Conséquence : certains stands n’ont été approvisionnés en livres que 48 heures après l’ouverture du Salon… Handicap important, quand sur les stands afflue un public pour qui le Salon du livre est perçu comme un événement palliatif des lacunes d’offre et de distribution dans le pays. Les particuliers achètent par pile des livres qu’ils liront tout au long de l’année et les libraires en profitent pour étoffer leurs rayonnages. Si le prix français est un obstacle pour les ouvrages de littérature (en moyenne, un roman d’éditeur algérien se vend à 3,50 euros) ou de jeunesse, il l’est moins pour les ouvrages de STM (particulièrement de médecine, d’agronomie et d’informatique).
 
Du constant donc dans cette 12e édition du SILA, mais également des nouveautés, dont un nouveau dispositif qui pourrait permettre de fluidifier le marché algérien, concernant la loi d’importation. Jusqu’à présent, une mesure contraignait les sociétés d’import-export de produits destinés à la revente en l’état, de disposer d’un capital minimum de 20 millions de dinars (200 000 euros).

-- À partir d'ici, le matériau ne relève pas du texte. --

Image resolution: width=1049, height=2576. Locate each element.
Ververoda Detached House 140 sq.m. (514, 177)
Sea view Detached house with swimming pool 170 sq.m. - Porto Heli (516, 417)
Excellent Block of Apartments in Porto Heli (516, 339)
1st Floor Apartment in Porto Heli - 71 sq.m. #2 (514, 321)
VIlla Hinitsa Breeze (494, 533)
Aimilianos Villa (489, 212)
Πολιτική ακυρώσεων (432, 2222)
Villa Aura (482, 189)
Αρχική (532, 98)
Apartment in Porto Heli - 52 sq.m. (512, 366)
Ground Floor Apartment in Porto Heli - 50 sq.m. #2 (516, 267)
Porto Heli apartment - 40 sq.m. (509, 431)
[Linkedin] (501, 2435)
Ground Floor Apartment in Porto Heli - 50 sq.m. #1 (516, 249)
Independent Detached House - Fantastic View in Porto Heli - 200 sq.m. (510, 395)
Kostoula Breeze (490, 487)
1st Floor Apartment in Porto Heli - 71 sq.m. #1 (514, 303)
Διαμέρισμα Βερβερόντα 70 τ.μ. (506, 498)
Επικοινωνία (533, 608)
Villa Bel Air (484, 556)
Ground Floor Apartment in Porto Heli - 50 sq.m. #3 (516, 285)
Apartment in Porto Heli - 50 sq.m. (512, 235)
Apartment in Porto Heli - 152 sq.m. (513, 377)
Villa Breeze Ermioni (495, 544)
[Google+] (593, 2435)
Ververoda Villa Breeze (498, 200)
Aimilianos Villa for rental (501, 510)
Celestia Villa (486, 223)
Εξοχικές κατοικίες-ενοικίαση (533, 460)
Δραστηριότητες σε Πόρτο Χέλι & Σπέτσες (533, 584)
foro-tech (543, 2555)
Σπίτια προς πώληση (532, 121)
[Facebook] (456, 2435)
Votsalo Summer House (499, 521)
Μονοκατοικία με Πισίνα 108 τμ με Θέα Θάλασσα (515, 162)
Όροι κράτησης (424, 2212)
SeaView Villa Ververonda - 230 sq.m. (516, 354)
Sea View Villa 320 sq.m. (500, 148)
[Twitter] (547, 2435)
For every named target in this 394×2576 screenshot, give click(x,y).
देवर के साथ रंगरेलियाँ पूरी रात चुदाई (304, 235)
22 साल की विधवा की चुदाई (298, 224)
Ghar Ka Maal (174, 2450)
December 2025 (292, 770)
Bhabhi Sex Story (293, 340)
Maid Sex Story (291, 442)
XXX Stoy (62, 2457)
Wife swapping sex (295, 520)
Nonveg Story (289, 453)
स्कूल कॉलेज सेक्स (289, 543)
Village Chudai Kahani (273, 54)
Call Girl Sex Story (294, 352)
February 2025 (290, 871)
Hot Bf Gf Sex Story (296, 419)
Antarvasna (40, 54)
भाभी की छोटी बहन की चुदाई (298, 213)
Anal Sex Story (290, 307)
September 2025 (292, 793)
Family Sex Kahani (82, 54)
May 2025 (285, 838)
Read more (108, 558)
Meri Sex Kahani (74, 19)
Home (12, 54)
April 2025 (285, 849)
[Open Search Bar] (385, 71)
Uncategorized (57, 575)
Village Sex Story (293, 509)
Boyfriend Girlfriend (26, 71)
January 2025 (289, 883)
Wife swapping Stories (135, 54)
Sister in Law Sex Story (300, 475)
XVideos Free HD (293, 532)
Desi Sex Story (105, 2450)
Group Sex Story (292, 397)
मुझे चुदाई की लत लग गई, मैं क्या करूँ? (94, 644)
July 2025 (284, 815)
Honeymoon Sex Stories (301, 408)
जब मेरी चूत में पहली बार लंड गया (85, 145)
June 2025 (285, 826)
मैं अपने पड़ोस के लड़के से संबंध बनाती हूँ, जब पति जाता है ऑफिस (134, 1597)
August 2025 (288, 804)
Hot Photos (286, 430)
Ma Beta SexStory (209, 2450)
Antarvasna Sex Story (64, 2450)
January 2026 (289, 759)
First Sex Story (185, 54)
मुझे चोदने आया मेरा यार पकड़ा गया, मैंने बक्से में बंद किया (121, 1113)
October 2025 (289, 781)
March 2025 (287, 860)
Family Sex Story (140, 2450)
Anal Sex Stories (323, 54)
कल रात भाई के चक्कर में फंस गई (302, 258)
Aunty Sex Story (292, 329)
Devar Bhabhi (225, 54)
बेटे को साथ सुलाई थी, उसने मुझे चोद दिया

Par cette loi, petits et moyens libraires étaient fortement tributaires des importateurs et de leurs choix d’achalandage.
À partir de 2008, cette mesure sera abrogée, et remplacée par l’obligation pour importer d’avoir un capital minimum de 100 000 dinars (1 000 euros). Cela permettra à certains libraires désireux de diversifier leur fonds, de s’affranchir de cette dépendance qui les bridait, eux et les lecteurs.